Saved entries
==========

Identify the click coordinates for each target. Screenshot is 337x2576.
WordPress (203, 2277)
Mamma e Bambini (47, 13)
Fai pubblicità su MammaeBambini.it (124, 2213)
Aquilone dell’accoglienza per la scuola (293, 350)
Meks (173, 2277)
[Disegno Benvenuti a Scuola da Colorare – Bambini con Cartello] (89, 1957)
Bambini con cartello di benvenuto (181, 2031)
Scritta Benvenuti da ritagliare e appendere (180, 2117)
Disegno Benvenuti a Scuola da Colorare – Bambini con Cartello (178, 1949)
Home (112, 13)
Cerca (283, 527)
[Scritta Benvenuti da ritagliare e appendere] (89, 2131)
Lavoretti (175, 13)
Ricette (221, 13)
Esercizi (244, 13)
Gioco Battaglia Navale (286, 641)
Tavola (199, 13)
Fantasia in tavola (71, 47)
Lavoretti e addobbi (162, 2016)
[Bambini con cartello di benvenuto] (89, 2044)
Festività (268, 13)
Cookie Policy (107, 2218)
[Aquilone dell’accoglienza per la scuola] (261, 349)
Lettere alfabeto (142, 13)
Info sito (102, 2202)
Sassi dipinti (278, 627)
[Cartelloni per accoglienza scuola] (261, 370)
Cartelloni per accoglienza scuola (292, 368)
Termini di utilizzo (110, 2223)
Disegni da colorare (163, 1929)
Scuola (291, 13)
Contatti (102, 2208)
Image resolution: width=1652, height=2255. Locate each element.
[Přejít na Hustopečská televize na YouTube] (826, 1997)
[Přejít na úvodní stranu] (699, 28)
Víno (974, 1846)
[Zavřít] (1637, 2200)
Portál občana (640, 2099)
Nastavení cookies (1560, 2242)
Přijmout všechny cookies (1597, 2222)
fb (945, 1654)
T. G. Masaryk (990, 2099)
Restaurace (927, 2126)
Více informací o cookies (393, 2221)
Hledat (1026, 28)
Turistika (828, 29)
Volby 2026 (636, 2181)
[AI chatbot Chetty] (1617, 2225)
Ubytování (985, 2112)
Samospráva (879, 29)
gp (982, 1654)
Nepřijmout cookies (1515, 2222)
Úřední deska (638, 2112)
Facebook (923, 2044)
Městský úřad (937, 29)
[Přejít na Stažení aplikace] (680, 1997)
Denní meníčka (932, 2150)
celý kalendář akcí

==========

- EXERCISE REQUIREMENTS: Each line of the data must be retyped exactly.

- RESULT FOR THIS TASK:
Identify the click coordinates for each target. Screenshot is 337x2576.
WordPress (203, 2277)
Mamma e Bambini (47, 13)
Fai pubblicità su MammaeBambini.it (124, 2213)
Aquilone dell’accoglienza per la scuola (293, 350)
Meks (173, 2277)
[Disegno Benvenuti a Scuola da Colorare – Bambini con Cartello] (89, 1957)
Bambini con cartello di benvenuto (181, 2031)
Scritta Benvenuti da ritagliare e appendere (180, 2117)
Disegno Benvenuti a Scuola da Colorare – Bambini con Cartello (178, 1949)
Home (112, 13)
Cerca (283, 527)
[Scritta Benvenuti da ritagliare e appendere] (89, 2131)
Lavoretti (175, 13)
Ricette (221, 13)
Esercizi (244, 13)
Gioco Battaglia Navale (286, 641)
Tavola (199, 13)
Fantasia in tavola (71, 47)
Lavoretti e addobbi (162, 2016)
[Bambini con cartello di benvenuto] (89, 2044)
Festività (268, 13)
Cookie Policy (107, 2218)
[Aquilone dell’accoglienza per la scuola] (261, 349)
Lettere alfabeto (142, 13)
Info sito (102, 2202)
Sassi dipinti (278, 627)
[Cartelloni per accoglienza scuola] (261, 370)
Cartelloni per accoglienza scuola (292, 368)
Termini di utilizzo (110, 2223)
Disegni da colorare (163, 1929)
Scuola (291, 13)
Contatti (102, 2208)
Image resolution: width=1652, height=2255. Locate each element.
[Přejít na Hustopečská televize na YouTube] (826, 1997)
[Přejít na úvodní stranu] (699, 28)
Víno (974, 1846)
[Zavřít] (1637, 2200)
Portál občana (640, 2099)
Nastavení cookies (1560, 2242)
Přijmout všechny cookies (1597, 2222)
fb (945, 1654)
T. G. Masaryk (990, 2099)
Restaurace (927, 2126)
Více informací o cookies (393, 2221)
Hledat (1026, 28)
Turistika (828, 29)
Volby 2026 (636, 2181)
[AI chatbot Chetty] (1617, 2225)
Ubytování (985, 2112)
Samospráva (879, 29)
gp (982, 1654)
Nepřijmout cookies (1515, 2222)
Úřední deska (638, 2112)
Facebook (923, 2044)
Městský úřad (937, 29)
[Přejít na Stažení aplikace] (680, 1997)
Denní meníčka (932, 2150)
celý kalendář akcí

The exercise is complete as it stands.